Ser dueño de sí mismo en medio de la apatía y el hastío

La  vida mecanizada y oscilante de adultos ociosos y sin autoridad

Una responsabilidad ineludible de todo educador consiste en formar a sus hijos o alumnos, según el caso, para que en el futuro puedan lograr un aprovechamiento del tiempo libre y convertir la amenaza del ocio improductivo en una oportunidad que, según los griegos, permita dar lugar a la riqueza de un ocio fecundo y constructivo.

Tal oportunidad evitará la búsqueda, a modo de “relleno”, de las variadas y múltiples vivencias carentes de sentido en un entorno dominado por la frivolidad de ciertos entretenimientos. Por tal razón, es necesario que los jóvenes logren ser dueños de sí mismos y aprendan a organizar su mente y a usar debidamente la inteligencia a fin de evitar el vacío, el aburrimiento y la rutina, propio de quienes no tienen nada que hacer porque están ociosos y sin dirección.

Este es el desafío formativo de todo adulto que, por su experiencia, se supone que aprendió no sólo a usar el tiempo libre y hacerlo productivo, sino también a enseñar esto a quienes todavía están aprendiendo a vivir y a usar debidamente el tiempo. 

Sin embargo, encontramos no pocos adultos que, exceptuando el horario prefijado por la rutina laboral de sus ocupaciones diarias, viven el resto del día en una constante improductividad derrochando su tiempo libre. Ello, sin excluir los casos de individuos demasiado ocupados porque la necesidad o la ambición personal no les otorgan margen para vivir creativamente y con más equilibrio.

Tales situaciones se presentan porque no hay una conciencia del tiempo ni de la vida que se vive. Es el tiempo inauténtico (M.Heidegger) que transcurre en una suerte de vacío y neutralidad amorfa, signada por una apatía generadora de hastío. Pues la indiferencia frente a la propia vida termina en el desdén y en el cercenamiento de las posibilidades para crear algo nuevo durante el tiempo que se vive. 

Por eso, salvando esos momentos de estricta obligación laboral, muchos adolescentes y jóvenes ven a sus mayores vivir una vida cuasi mecanizada, en un estado pasivo, sin iniciativas y oscilante entre la apatía y la rutina y la agitación y el aturdimiento. La vida vacía que muestran muchos padres y hasta educadores constituye, en este sentido, una pésima referencia para quienes están aprendiendo a vivir.
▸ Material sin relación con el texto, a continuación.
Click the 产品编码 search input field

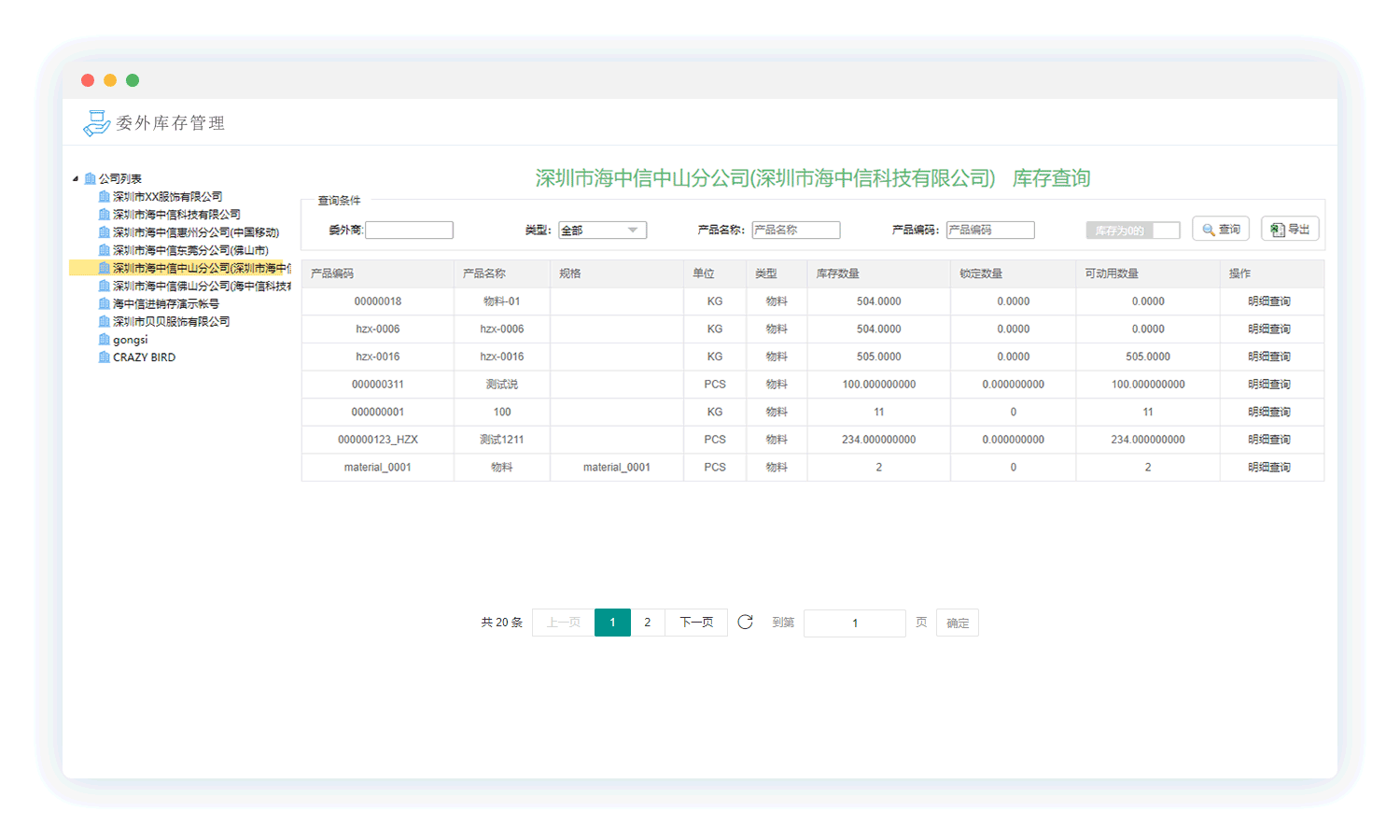tap(989, 231)
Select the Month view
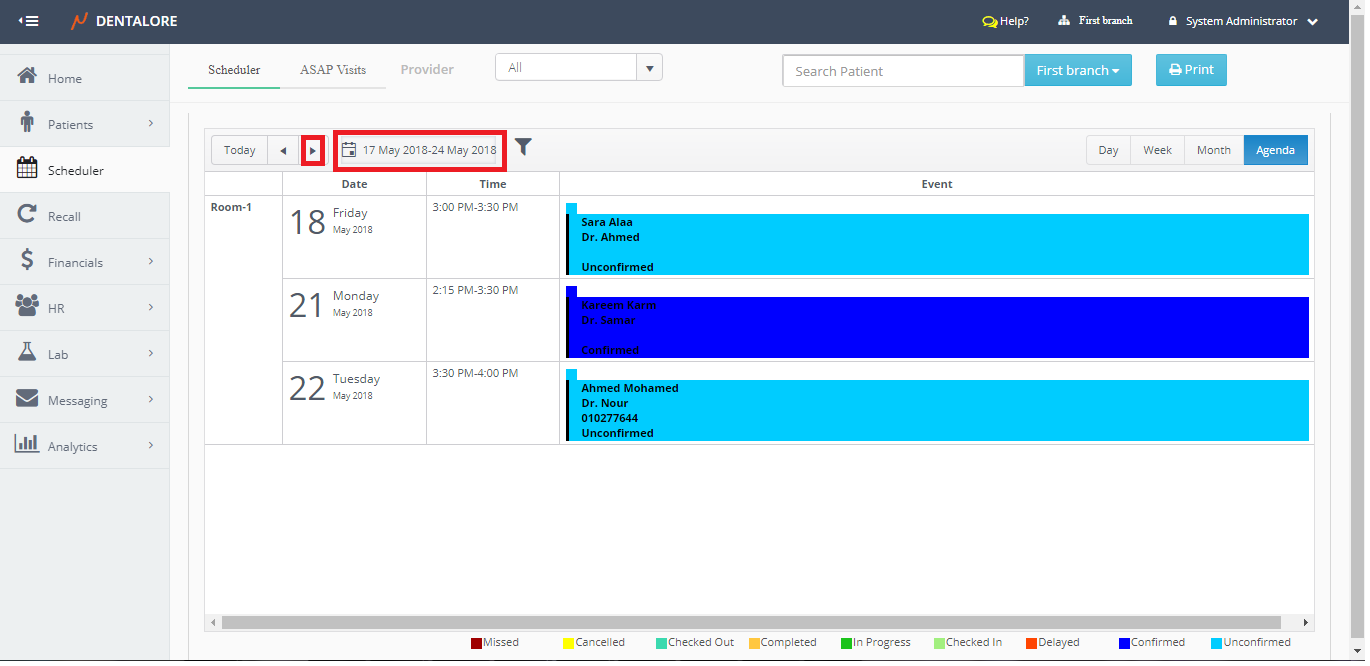The height and width of the screenshot is (666, 1370). [1213, 150]
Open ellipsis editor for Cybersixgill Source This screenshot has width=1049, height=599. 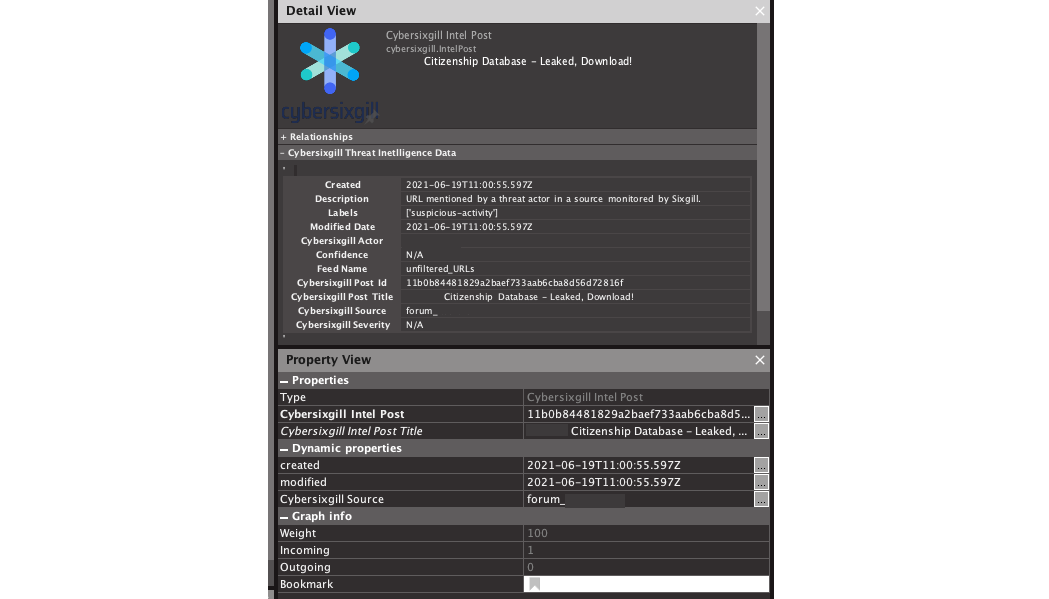[761, 499]
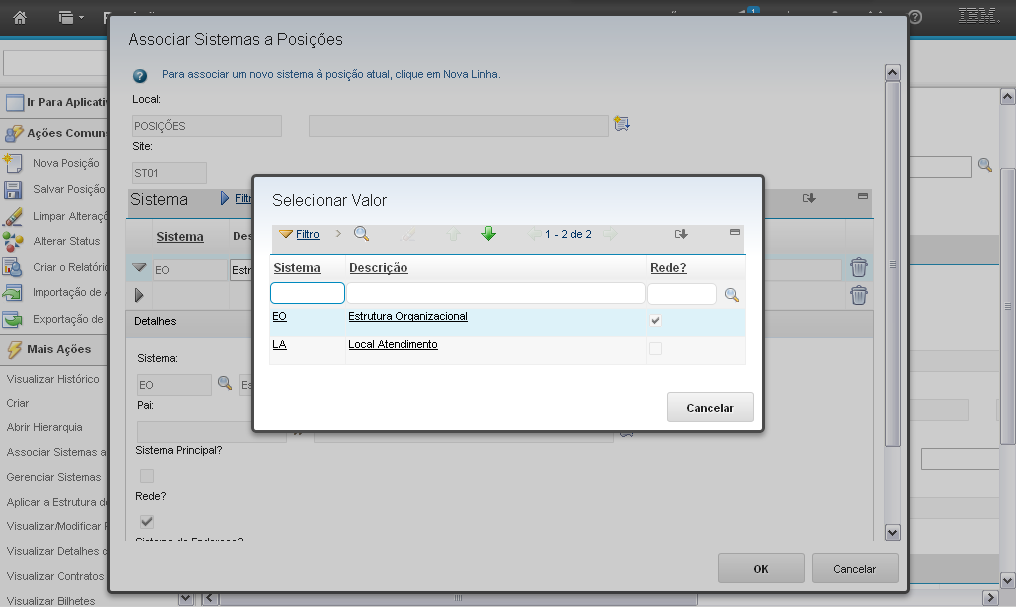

Este es un rasgo cultural predominante en los modelos consumistas, dado en el hecho de que el tiempo útil y productivo se adscribe solamente a las obligaciones laborales, excluyendo su valoración y aplicación a las demás dimensiones de la vida personal. 

Sea por una deficiente organización del tiempo, sea por una exclusión de los valores superiores, sea por la preeminencia de un criterio centrado en la rentabilidad o en la comodidad sin esfuerzo, lo cierto es que en tales casos la vida personal se va vaciando de los contenidos esenciales para dar cabida a los valores que postulan la utilidad como objetivo central. 

De allí que la búsqueda del éxito a toda costa no exime de los riesgos de caer en los parámetros de una ociosidad cuyo efecto alienante y de fatiga se manifiesta, en la mayoría de los casos, en el consumo de frivolidades audiovisuales como una vía de compensación y “relleno” del tiempo mal usado. Desde semejante paisaje mental, ningún adulto tendrá la autoridad suficiente para orientar o aconsejar a los jóvenes sobre el uso productivo del tiempo libre. 

Un adulto reacio a ocupar productivamente el tiempo más allá de las obligaciones rutinarias preestablecidas, quizás deba replantearse si quiere y anhela ampliar su vida hacia un horizonte fecundo y creativo que integre a la familia, a los hijos, a los amigos y a los proyectos vocacionales hasta ahora postergados y aún en estado de espera.

Esto explica por qué para una mayoría significativa de adultos la necesidad de recuperar una visión integral de la vida humana los impulse a prestar mayor atención y dar más prioridad a las cuestiones de la vida cotidiana, al diálogo con la propia familia, a la comunicación con los amigos y a las actividades culturales, vocacionales y de esparcimiento compartido. 

Ello implicaría una decisión trascendente que podría impulsar la vida a un plano superior y a una vida activada por proyectos que la van renovando en el aprovechamiento de un tiempo que, por ser fértil y productivo, puede convertir al sujeto en el verdadero dueño de sí mismo.